- EXTRACTED ENTRIES:
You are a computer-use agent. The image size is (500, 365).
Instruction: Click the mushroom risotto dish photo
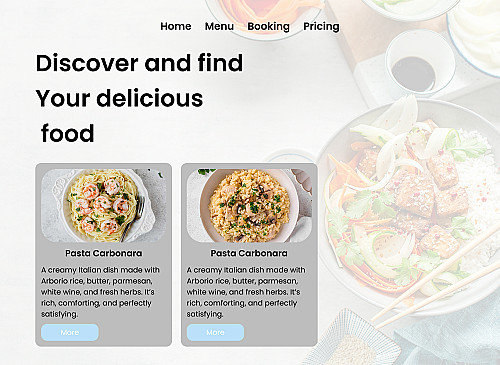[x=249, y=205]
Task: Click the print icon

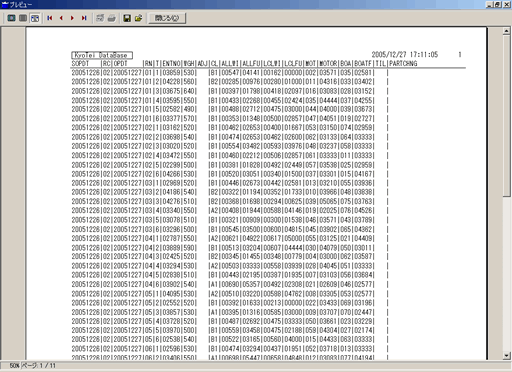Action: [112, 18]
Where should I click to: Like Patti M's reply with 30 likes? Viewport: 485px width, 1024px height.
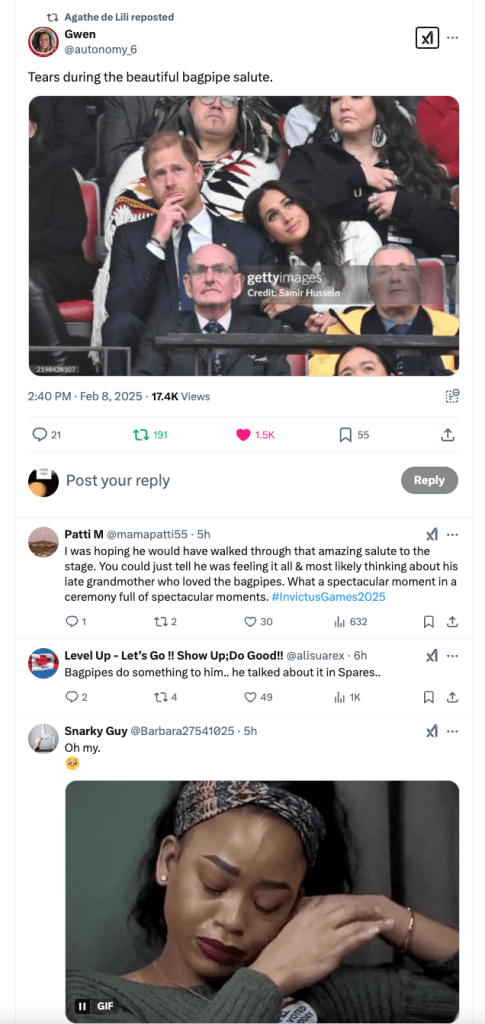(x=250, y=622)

- EXERCISE GOAL: Could you output the entire listing verbatim while omitting its pictures?

- RESPONSE TO THE TASK:
You are a computer-use agent. The image size is (500, 365).
Instruction: Click the mushroom risotto dish photo
[x=249, y=205]
Task: Click the print icon

Action: [112, 18]
Where should I click to: Like Patti M's reply with 30 likes? Viewport: 485px width, 1024px height.
(x=250, y=622)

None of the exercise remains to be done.